On ne sait pas non plus comment ces femmes ont développé l'odorat dans leur cerveau sans avoir de bulbes olfactifs. Mais il y a quelques hypothèses qui peuvent expliquer ce qui se passe, a déclaré Sobel. La première est que ces femmes sont nées sans ampoules olfactives, puis d'une manière ou d'une autre, au fur et à mesure que leur cerveau s'est développé dans la petite enfance, elles ont trouvé un moyen de faire fonctionner l'odorat, ce qui attesterait de la «plastique» du cerveau, a-t-il déclaré. En d'autres termes, une autre région du cerveau aurait pu se charger de transmettre des informations olfactives au cerveau.

Le type d'alternative plus excitante pourrait être que "vous n'avez pas besoin d'ampoules olfactives" pour détecter, discriminer et identifier les odeurs, a-t-il déclaré. Cela signifie que l'olfaction fonctionne très différemment que nous le pensons et que le bulbe olfactif fait autre chose, a-t-il ajouté. Par exemple, la plupart des mammifères lorsqu'ils sentent quelque chose doivent prendre deux décisions: quelle est l'odeur et d'où elle provient. Peut-être que l'ampoule olfactive sert à comprendre d'où vient l'odeur mais pas quelle est l'odeur, a-t-il dit. Mais tout cela est spéculatif et doit être testé, a-t-il ajouté.
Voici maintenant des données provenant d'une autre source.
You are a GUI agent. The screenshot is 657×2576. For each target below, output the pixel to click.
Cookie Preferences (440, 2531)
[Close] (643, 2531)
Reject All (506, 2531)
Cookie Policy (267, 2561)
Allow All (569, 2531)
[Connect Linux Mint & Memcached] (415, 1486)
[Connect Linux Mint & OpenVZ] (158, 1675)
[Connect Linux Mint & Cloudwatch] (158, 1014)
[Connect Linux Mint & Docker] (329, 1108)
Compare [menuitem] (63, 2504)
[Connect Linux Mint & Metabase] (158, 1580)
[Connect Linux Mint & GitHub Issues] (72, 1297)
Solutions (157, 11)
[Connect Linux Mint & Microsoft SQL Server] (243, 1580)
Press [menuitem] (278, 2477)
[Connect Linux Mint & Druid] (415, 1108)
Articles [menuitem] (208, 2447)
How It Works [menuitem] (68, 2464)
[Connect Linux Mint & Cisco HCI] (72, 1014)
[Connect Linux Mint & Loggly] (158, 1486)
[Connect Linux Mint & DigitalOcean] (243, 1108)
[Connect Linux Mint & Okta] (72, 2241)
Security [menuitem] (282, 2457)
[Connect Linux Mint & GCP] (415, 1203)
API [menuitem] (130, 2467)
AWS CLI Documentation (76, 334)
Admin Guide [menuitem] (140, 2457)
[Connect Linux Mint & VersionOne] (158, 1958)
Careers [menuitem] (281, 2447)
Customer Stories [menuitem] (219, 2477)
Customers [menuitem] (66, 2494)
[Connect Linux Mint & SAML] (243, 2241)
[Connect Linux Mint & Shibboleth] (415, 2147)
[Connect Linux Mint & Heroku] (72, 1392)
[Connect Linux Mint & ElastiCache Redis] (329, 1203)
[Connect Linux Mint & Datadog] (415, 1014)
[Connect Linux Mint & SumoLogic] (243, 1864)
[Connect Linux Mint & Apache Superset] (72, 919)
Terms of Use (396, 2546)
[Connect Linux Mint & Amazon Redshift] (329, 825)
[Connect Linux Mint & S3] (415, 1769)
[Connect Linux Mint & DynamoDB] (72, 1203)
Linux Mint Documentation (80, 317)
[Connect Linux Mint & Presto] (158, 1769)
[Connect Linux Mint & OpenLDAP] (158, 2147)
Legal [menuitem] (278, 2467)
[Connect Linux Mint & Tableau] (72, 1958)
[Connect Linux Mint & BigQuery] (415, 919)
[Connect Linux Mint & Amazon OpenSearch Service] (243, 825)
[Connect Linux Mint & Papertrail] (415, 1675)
Thomas Cleland, président associé et professeur au département de psychologie de l'Université Cornell, qui ne faisait également pas partie de l'étude, dit qu'il pense qu'il est peu probable que les nerfs qui composent les bulbes olfactifs manquent réellement chez ces patients. "Il est plus probable que les circuits pertinents, ou quelque chose qui leur ressemble, soient en quelque sorte mal placés, désorganisés anatomiquement en interne et / ou de forme différente, au lieu d'être véritablement absents", a-t-il déclaré à Live Science dans un e-mail. "Et si c'est vrai, ce n'est pas si étrange que ces femmes puissent sentir un peu normalement."

Mais s'il y a une sorte de structure déplacée, "vous vous attendriez à ce qu'il y ait une anomalie quelque part dans leur scan", a déclaré Joel Mainland, membre associé du Monell Chemical Senses Center à Philadelphie, qui ne faisait pas non plus partie de l'étude. "L'idée qu'il y a peut-être une structure différente sur le rôle du bulbe olfactif serait surprenante et étonnante."

Les résultats sont "assez contraires à la plupart de ce que pense le domaine", a déclaré Mainland à Live Science. "Je pense qu'il est assez critique de comprendre ce qui se passe."